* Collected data
· · · · · · ·

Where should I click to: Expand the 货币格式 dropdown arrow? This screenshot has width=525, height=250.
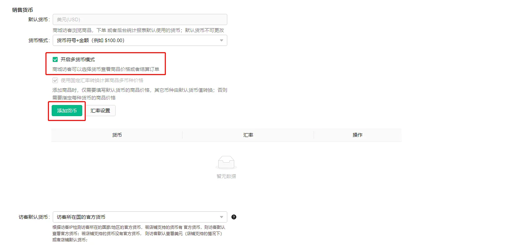coord(222,40)
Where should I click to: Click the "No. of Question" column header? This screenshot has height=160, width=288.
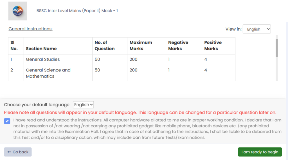(x=105, y=46)
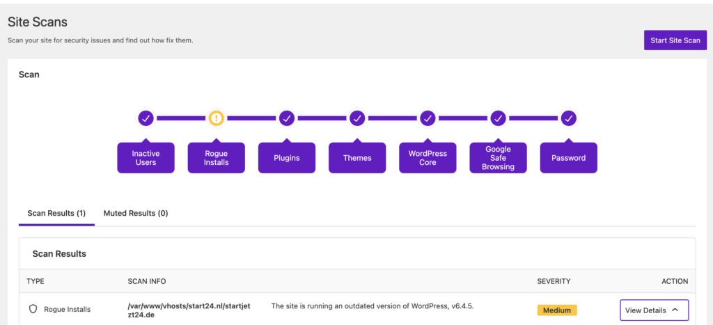Click the WordPress Core label box

[428, 158]
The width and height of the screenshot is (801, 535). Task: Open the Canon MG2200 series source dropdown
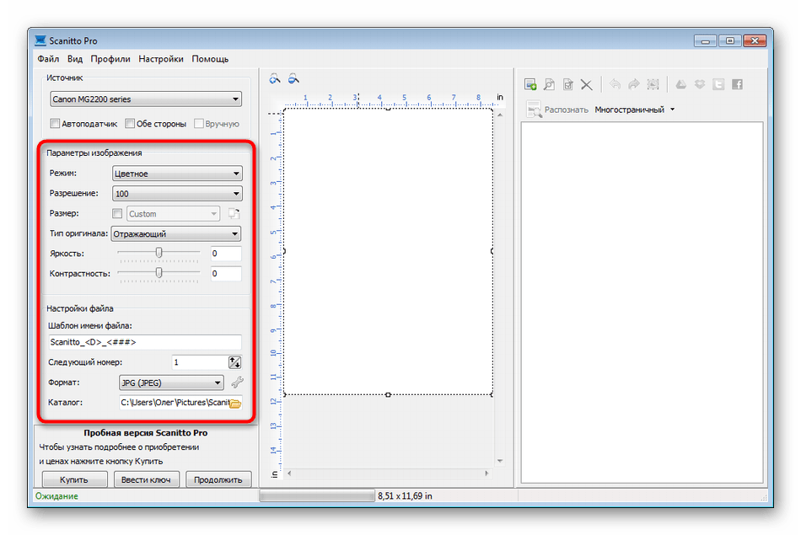pos(146,99)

· · · · · · ·

From the line containing "The width and" through the last line of the entries, copy each line exactly and only those, skipping all pictures.

The width and height of the screenshot is (801, 535). Task: Open the Canon MG2200 series source dropdown
pos(146,99)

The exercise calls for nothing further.